EXERCISE GOAL:
Return the data below in full, matching every line exactly.

DATASET EXCERPTS:

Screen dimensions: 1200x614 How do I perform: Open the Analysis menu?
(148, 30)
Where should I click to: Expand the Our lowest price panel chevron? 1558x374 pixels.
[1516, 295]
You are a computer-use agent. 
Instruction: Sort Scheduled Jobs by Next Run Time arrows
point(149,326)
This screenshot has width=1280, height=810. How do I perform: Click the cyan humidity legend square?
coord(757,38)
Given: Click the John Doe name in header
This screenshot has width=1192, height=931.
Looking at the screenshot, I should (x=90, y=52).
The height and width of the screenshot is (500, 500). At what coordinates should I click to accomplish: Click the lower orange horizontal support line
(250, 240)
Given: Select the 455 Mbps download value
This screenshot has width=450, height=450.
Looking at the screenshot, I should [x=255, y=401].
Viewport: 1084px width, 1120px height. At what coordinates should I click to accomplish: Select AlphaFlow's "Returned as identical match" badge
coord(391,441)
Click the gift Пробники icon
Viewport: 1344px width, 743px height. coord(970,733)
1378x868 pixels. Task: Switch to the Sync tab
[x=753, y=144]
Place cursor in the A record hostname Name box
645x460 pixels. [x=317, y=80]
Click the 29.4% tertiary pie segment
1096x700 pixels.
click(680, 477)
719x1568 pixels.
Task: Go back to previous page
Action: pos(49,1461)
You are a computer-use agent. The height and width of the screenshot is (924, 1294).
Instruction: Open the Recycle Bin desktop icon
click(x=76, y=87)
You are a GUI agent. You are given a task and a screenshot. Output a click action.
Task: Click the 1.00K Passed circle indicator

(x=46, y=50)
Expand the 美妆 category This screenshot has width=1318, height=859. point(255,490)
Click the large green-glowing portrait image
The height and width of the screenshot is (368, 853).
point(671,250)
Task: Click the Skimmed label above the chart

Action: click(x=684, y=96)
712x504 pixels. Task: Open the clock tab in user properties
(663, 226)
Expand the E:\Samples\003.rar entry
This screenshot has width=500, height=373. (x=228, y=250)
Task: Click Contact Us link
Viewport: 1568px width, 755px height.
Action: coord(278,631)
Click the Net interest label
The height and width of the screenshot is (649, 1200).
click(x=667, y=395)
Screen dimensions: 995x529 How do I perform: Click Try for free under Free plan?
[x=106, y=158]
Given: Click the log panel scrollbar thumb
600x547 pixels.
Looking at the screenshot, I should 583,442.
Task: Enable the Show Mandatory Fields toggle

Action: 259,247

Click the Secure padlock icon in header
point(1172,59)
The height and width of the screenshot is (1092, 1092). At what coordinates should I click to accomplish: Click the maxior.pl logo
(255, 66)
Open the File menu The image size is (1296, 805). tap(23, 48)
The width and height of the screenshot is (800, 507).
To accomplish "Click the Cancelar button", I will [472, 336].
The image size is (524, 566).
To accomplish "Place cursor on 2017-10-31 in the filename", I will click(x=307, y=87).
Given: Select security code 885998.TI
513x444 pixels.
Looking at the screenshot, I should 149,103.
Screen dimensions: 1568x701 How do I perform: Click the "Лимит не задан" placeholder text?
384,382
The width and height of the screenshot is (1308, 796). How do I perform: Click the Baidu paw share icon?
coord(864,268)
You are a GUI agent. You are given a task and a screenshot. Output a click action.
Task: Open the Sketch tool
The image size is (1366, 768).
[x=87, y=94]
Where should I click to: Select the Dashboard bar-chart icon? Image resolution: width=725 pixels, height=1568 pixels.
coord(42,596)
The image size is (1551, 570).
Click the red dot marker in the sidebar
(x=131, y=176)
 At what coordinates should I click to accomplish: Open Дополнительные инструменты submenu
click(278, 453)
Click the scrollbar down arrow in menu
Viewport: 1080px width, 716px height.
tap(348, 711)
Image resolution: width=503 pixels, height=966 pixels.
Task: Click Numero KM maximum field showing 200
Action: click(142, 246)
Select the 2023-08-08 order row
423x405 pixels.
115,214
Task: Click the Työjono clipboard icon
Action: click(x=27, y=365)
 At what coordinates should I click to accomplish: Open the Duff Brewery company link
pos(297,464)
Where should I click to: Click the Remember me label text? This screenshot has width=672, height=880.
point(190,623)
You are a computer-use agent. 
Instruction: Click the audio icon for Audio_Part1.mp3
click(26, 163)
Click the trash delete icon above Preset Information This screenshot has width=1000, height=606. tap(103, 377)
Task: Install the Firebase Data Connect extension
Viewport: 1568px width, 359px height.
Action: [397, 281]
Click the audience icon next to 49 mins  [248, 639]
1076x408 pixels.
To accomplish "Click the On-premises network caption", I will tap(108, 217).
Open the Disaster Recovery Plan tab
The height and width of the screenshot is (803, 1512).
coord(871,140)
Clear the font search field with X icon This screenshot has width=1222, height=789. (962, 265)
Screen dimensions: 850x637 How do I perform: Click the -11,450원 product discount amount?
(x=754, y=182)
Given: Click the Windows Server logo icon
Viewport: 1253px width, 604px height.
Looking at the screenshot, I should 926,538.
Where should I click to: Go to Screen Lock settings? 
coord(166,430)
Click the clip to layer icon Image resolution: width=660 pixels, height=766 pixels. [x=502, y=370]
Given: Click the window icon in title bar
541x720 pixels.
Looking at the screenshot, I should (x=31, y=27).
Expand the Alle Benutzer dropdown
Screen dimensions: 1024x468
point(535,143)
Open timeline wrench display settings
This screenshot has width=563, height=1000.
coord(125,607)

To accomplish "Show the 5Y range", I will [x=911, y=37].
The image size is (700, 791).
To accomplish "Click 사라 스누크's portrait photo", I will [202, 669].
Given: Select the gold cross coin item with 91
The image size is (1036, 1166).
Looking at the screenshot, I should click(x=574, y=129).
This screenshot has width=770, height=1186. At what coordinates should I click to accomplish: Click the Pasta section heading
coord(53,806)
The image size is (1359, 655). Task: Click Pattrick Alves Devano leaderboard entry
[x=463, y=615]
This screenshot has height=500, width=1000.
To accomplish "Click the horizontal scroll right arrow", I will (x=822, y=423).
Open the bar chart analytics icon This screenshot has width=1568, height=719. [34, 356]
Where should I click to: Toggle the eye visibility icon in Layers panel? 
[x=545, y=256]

RESULT:
Screen dimensions: 1200x614 How do I perform: Open the Analysis menu?
(148, 30)
Where should I click to: Expand the Our lowest price panel chevron? 1558x374 pixels.
[1516, 295]
You are a computer-use agent. 
Instruction: Sort Scheduled Jobs by Next Run Time arrows
point(149,326)
This screenshot has width=1280, height=810. How do I perform: Click the cyan humidity legend square?
coord(757,38)
Given: Click the John Doe name in header
This screenshot has width=1192, height=931.
Looking at the screenshot, I should (x=90, y=52).
The height and width of the screenshot is (500, 500). At what coordinates should I click to accomplish: Click the lower orange horizontal support line
(250, 240)
Given: Select the 455 Mbps download value
This screenshot has width=450, height=450.
Looking at the screenshot, I should [x=255, y=401].
Viewport: 1084px width, 1120px height. At what coordinates should I click to accomplish: Select AlphaFlow's "Returned as identical match" badge
coord(391,441)
Click the gift Пробники icon
Viewport: 1344px width, 743px height. coord(970,733)
1378x868 pixels. Task: Switch to the Sync tab
[x=753, y=144]
Place cursor in the A record hostname Name box
645x460 pixels. [x=317, y=80]
Click the 29.4% tertiary pie segment
1096x700 pixels.
click(680, 477)
719x1568 pixels.
Task: Go back to previous page
Action: pos(49,1461)
You are a computer-use agent. The height and width of the screenshot is (924, 1294).
Instruction: Open the Recycle Bin desktop icon
click(x=76, y=87)
You are a GUI agent. You are given a task and a screenshot. Output a click action.
Task: Click the 1.00K Passed circle indicator

(x=46, y=50)
Expand the 美妆 category This screenshot has width=1318, height=859. point(255,490)
Click the large green-glowing portrait image
The height and width of the screenshot is (368, 853).
point(671,250)
Task: Click the Skimmed label above the chart

Action: click(x=684, y=96)
712x504 pixels. Task: Open the clock tab in user properties
(663, 226)
Expand the E:\Samples\003.rar entry
This screenshot has width=500, height=373. (x=228, y=250)
Task: Click Contact Us link
Viewport: 1568px width, 755px height.
Action: coord(278,631)
Click the Net interest label
The height and width of the screenshot is (649, 1200).
click(x=667, y=395)
Screen dimensions: 995x529 How do I perform: Click Try for free under Free plan?
[x=106, y=158]
Given: Click the log panel scrollbar thumb
600x547 pixels.
Looking at the screenshot, I should 583,442.
Task: Enable the Show Mandatory Fields toggle

Action: 259,247

Click the Secure padlock icon in header
point(1172,59)
The height and width of the screenshot is (1092, 1092). At what coordinates should I click to accomplish: Click the maxior.pl logo
(255, 66)
Open the File menu The image size is (1296, 805). tap(23, 48)
The width and height of the screenshot is (800, 507).
To accomplish "Click the Cancelar button", I will [472, 336].
The image size is (524, 566).
To accomplish "Place cursor on 2017-10-31 in the filename", I will click(x=307, y=87).
Given: Select security code 885998.TI
513x444 pixels.
Looking at the screenshot, I should 149,103.
Screen dimensions: 1568x701 How do I perform: Click the "Лимит не задан" placeholder text?
384,382
The width and height of the screenshot is (1308, 796). How do I perform: Click the Baidu paw share icon?
coord(864,268)
You are a GUI agent. You are given a task and a screenshot. Output a click action.
Task: Open the Sketch tool
The image size is (1366, 768).
[x=87, y=94]
Where should I click to: Select the Dashboard bar-chart icon? Image resolution: width=725 pixels, height=1568 pixels.
coord(42,596)
The image size is (1551, 570).
Click the red dot marker in the sidebar
(x=131, y=176)
 At what coordinates should I click to accomplish: Open Дополнительные инструменты submenu
click(278, 453)
Click the scrollbar down arrow in menu
Viewport: 1080px width, 716px height.
tap(348, 711)
Image resolution: width=503 pixels, height=966 pixels.
Task: Click Numero KM maximum field showing 200
Action: click(142, 246)
Select the 2023-08-08 order row
423x405 pixels.
115,214
Task: Click the Työjono clipboard icon
Action: click(x=27, y=365)
 At what coordinates should I click to accomplish: Open the Duff Brewery company link
pos(297,464)
Where should I click to: Click the Remember me label text? This screenshot has width=672, height=880.
point(190,623)
You are a computer-use agent. 
Instruction: Click the audio icon for Audio_Part1.mp3
click(26, 163)
Click the trash delete icon above Preset Information This screenshot has width=1000, height=606. tap(103, 377)
Task: Install the Firebase Data Connect extension
Viewport: 1568px width, 359px height.
Action: [397, 281]
Click the audience icon next to 49 mins  [248, 639]
1076x408 pixels.
To accomplish "Click the On-premises network caption", I will tap(108, 217).
Open the Disaster Recovery Plan tab
The height and width of the screenshot is (803, 1512).
coord(871,140)
Clear the font search field with X icon This screenshot has width=1222, height=789. (962, 265)
Screen dimensions: 850x637 How do I perform: Click the -11,450원 product discount amount?
(x=754, y=182)
Given: Click the Windows Server logo icon
Viewport: 1253px width, 604px height.
Looking at the screenshot, I should 926,538.
Where should I click to: Go to Screen Lock settings? 
coord(166,430)
Click the clip to layer icon Image resolution: width=660 pixels, height=766 pixels. [x=502, y=370]
Given: Click the window icon in title bar
541x720 pixels.
Looking at the screenshot, I should (x=31, y=27).
Expand the Alle Benutzer dropdown
Screen dimensions: 1024x468
point(535,143)
Open timeline wrench display settings
This screenshot has width=563, height=1000.
coord(125,607)

To accomplish "Show the 5Y range", I will [x=911, y=37].
The image size is (700, 791).
To accomplish "Click 사라 스누크's portrait photo", I will [202, 669].
Given: Select the gold cross coin item with 91
The image size is (1036, 1166).
Looking at the screenshot, I should click(x=574, y=129).
This screenshot has width=770, height=1186. At what coordinates should I click to accomplish: Click the Pasta section heading
coord(53,806)
The image size is (1359, 655). Task: Click Pattrick Alves Devano leaderboard entry
[x=463, y=615]
This screenshot has height=500, width=1000.
To accomplish "Click the horizontal scroll right arrow", I will (x=822, y=423).
Open the bar chart analytics icon This screenshot has width=1568, height=719. [34, 356]
Where should I click to: Toggle the eye visibility icon in Layers panel? 
[x=545, y=256]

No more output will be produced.